Tattoo sounded, and Fort Beersheba began to settle in for the night.

I made my rounds, looking into everything. The body-capacitance system the previous occupants had relied on was smashed when we blew open their bunker, but we’d brought our own surveillance gear. I didn’t really trust passive systems, but I needn’t have worried. Lieberman had guards in each of the towers. They were equipped with light-amplifying binoculars. There were more men to watch the IR screens.

“We’re safe enough,” Lieberman said. “If the lieutenant would care to turn in, I’ll see the guard’s changed properly.”

He followed me back to my quarters. Hartz had already fixed the place up. There were fresh adobe patches over the bullet holes in the walls. My gear was laid out where I could get it quickly. Hartz had his cloak and pack spread out in the anteroom.

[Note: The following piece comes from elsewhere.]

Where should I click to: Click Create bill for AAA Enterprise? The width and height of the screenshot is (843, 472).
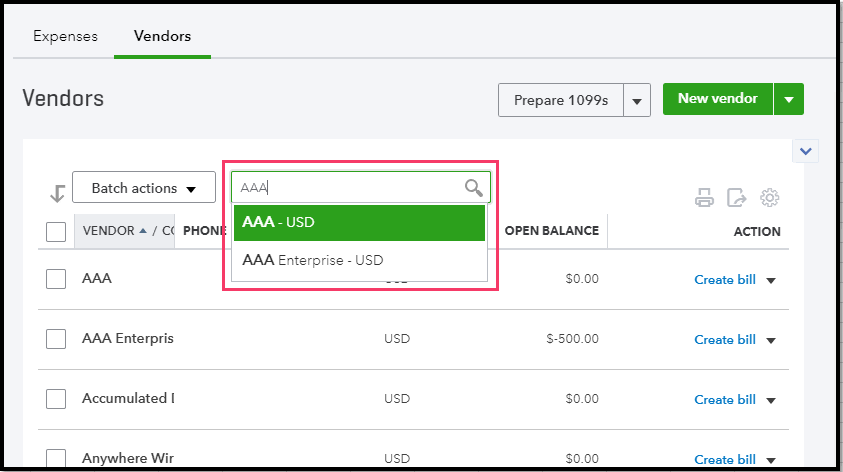725,339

There was even coffee. A pot was kept warm over an alcohol lamp.

“You can leave it to us,” Lieberman said.

Hartz grinned. “Sure. Lieutenants come out of the Academy without any calluses, and we make generals out of them.”

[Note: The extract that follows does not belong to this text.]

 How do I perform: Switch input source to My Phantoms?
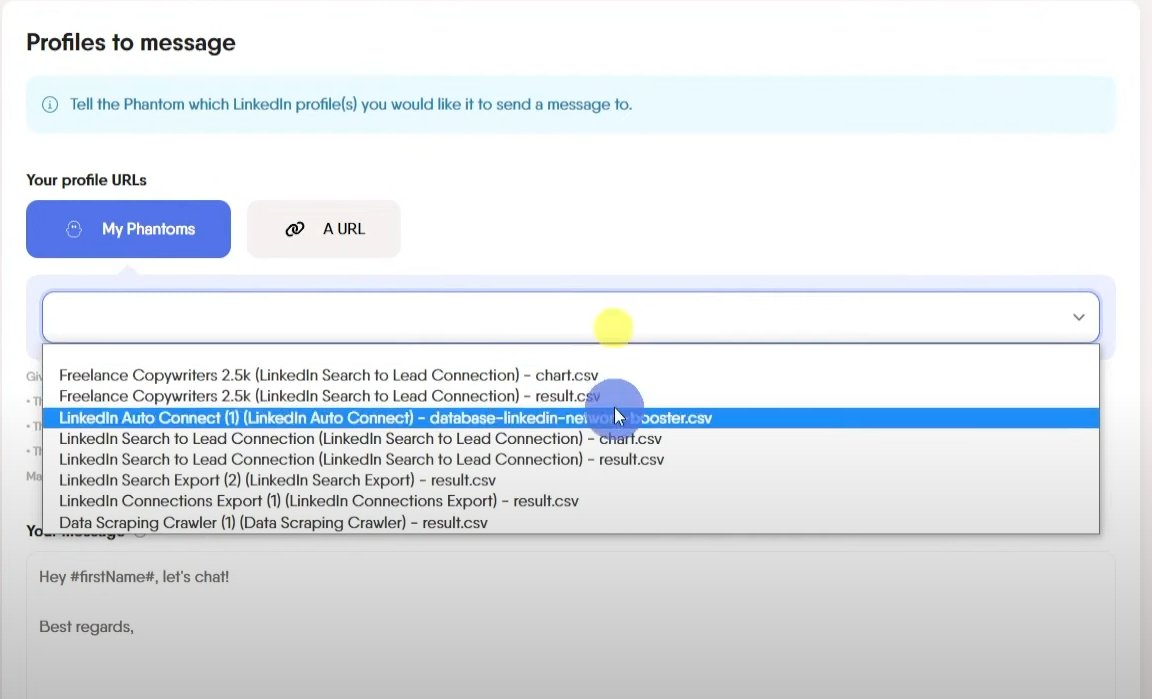[128, 229]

“That may take some doing,” I said. I invited Lieberman into my sitting room. There was a table there, with a scale model of the fort on it. Flawn had made it, but it hadn’t done him much good. “Have a seat, Centurion. Coffee?”

“Just a little, sir. I’d best get back to my duties.”

“Call me for the next watch, Centurion.”

“If the lieutenant orders it.”

“I just—what the hell, Lieberman, why don’t you want me to take my turn on guard?”

“No need, sir. May I make a suggestion?”

“Sure.”

“Leave it to us, sir. We know what we’re doing.”

I nodded and stared into my coffee cup. I didn’t feel I was really in command here. They tell you everything in the Academy: leadership, communications, the precise form of a regimental parade, laser range-finding systems, placement of patches on uniforms, how to compute firing patterns for mortars, wine rations for the troops, how to polish a pair of boots, servicing recoilless rifles, delivery of calling cards to all senior officers within twenty-four hours of reporting to a new post, assembly and maintenance of helicopters, survival on rocks with poisonous atmosphere or no atmosphere at all, shipboard routines, and a million other details. You have to learn them all, and they get mixed up until you don’t know what’s trivial and what’s important. They’re just things you have to know to pass examinations. “You know what you’re doing, Centurion, but I’m not sure I do.”

“Sir, I’ve noticed something about young officers,” Lieberman said. “They all take things too serious.”

“Command’s a serious business.” Damn, I thought. That’s pompous. Especially from a young kid to an older soldier.

He didn’t take it that way. “Yes, sir. Too damned serious to let details get in the way. Lieutenant, if it was just things like posting the guard and organizing the defense of this place, the service wouldn’t need officers. We can take care of that. What we need is somebody to tell us what the hell to do. Once that’s done, we know how.”

I didn’t say anything. He looked at me closely, probably trying to figure out if I was angry. He didn’t seem very worried.

“Take me, for instance,” he said. “I don’t know why the hell we came to this place, and I don’t care. Everybody’s got his reasons for joining up. Me, I don’t know what else to do. I’ve found something I’m good at, and I can do it. Officers tell me where to fight, and that’s one less damn thing to worry about.”